PKM

PKM is the act of collecting and organising a person's knowledge.

Why?

The ever-increasing volume of information humans generate and transmit

Martin Hilbert and Priscila López, The World's Technological Capacity to Store, Communicate, and Compute Information:

In 1986, the world’s technological receivers picked up around 432 exabytes of optimally compressed information, 715 in 1993, 1.2 optimally compressed zettabytes in 2000 and 1.9 in 2007.

McKinsey & Company, The Social Economy: Unlocking value and productivity through social technologies:

Americans spend approximately 11 hours a day communicating or consuming messages in various ways, including in-person, watching TV, reading, and using e-mail.

The challenge of retrieving what we need

IDC, Intelligent Knowledge Discovery: Moving Beyond Search:

Nearly 70% of respondents (knowledge workers) to IDC’s KMWorld Conference search survey indicated that they spend five or more hours per week doing online information searches, with 16% indicating that they spend 12 hours a week or more doing searches.

EDM Group:

An average UK employee wastes one and a half hours a week looking for lost documents/information at work.
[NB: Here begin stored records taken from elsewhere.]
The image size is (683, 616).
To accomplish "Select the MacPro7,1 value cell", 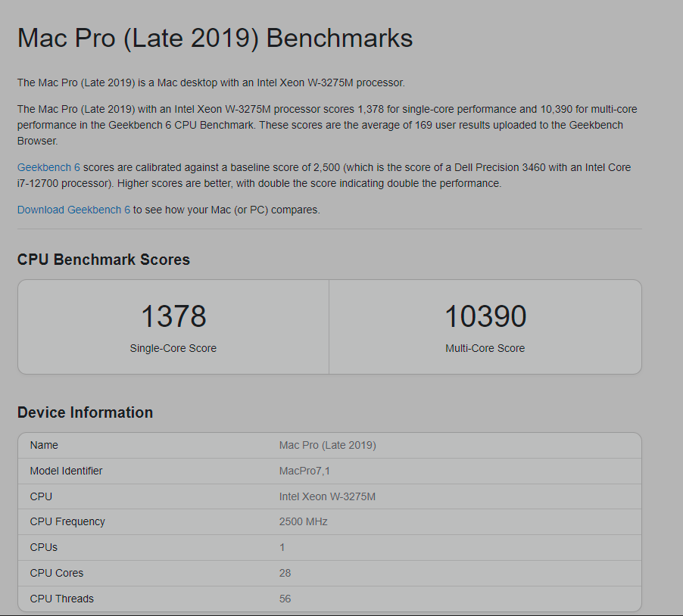I will pyautogui.click(x=304, y=471).
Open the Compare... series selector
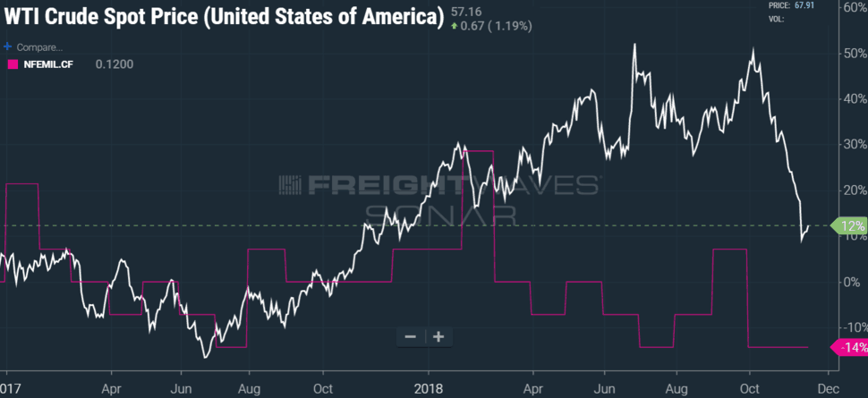The height and width of the screenshot is (398, 868). click(38, 47)
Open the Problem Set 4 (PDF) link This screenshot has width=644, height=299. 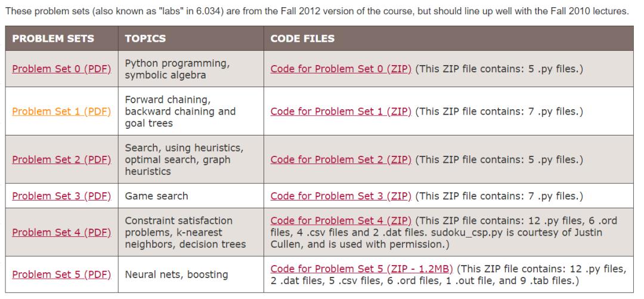coord(61,232)
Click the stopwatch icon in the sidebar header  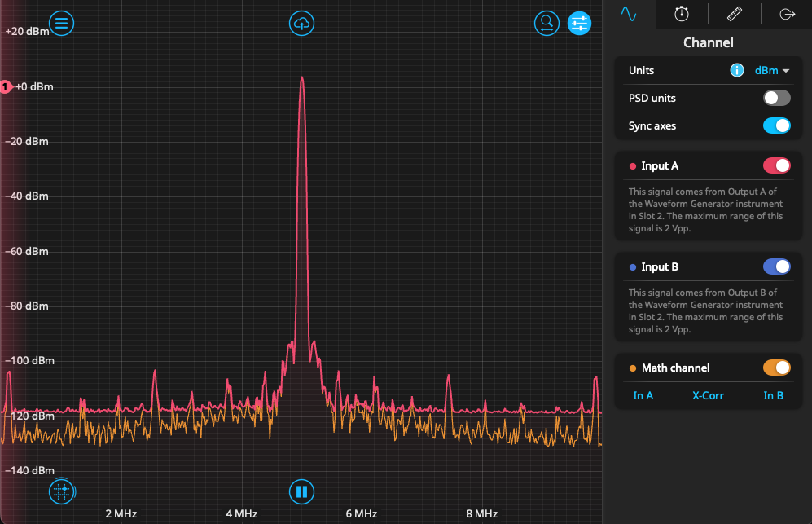tap(682, 14)
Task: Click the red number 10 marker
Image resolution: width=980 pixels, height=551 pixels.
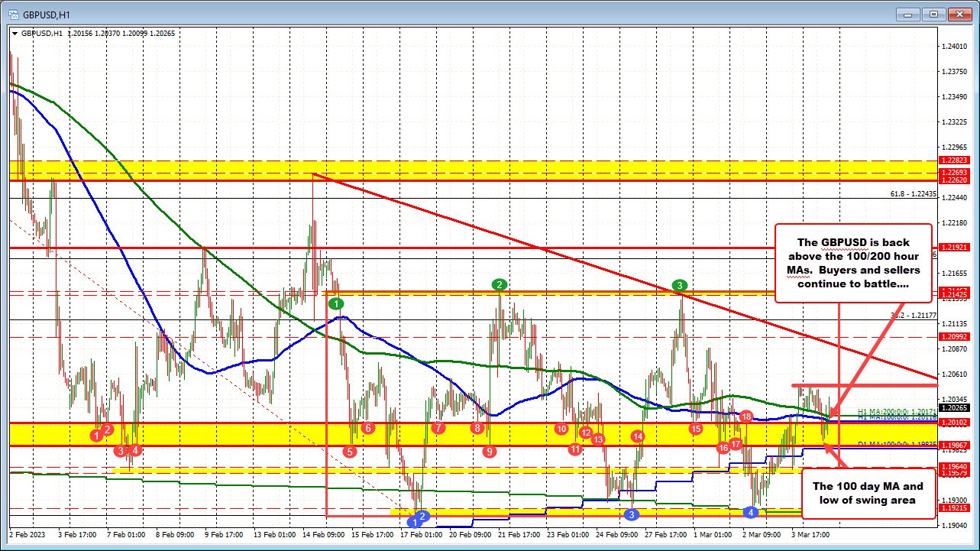Action: pyautogui.click(x=561, y=429)
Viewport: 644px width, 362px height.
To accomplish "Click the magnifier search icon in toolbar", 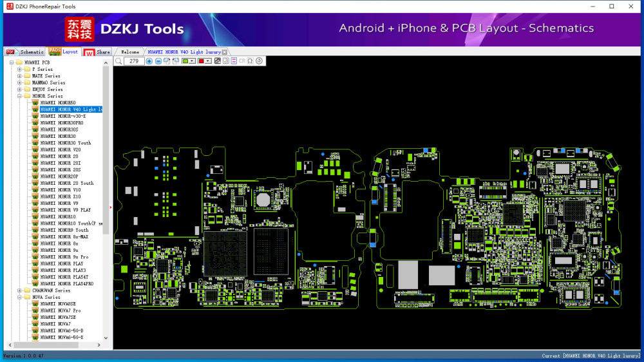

Top-down knowledge management doesn't work

Moving knowedge from individuals' minds to shared knowledge bases risks losing valuable context.

How?

Extracting what's valuable

Seneca:

What is the point of having countless books and libraries whose titles the owner could scarcely read through in a whole lifetime?

Marshal McLuhan:

One of the effects of living with electric information is that we live habitually in a state of information overload. There’s always more than you can cope with.

Structuring for retrieval

  • Tree-like structures provide a means of more quickly retrieving information from a cache.
    • Drill-down from a specific note.
    • Browse siblings.
  • Linking related contents, preferably with some form of expression of the relationship.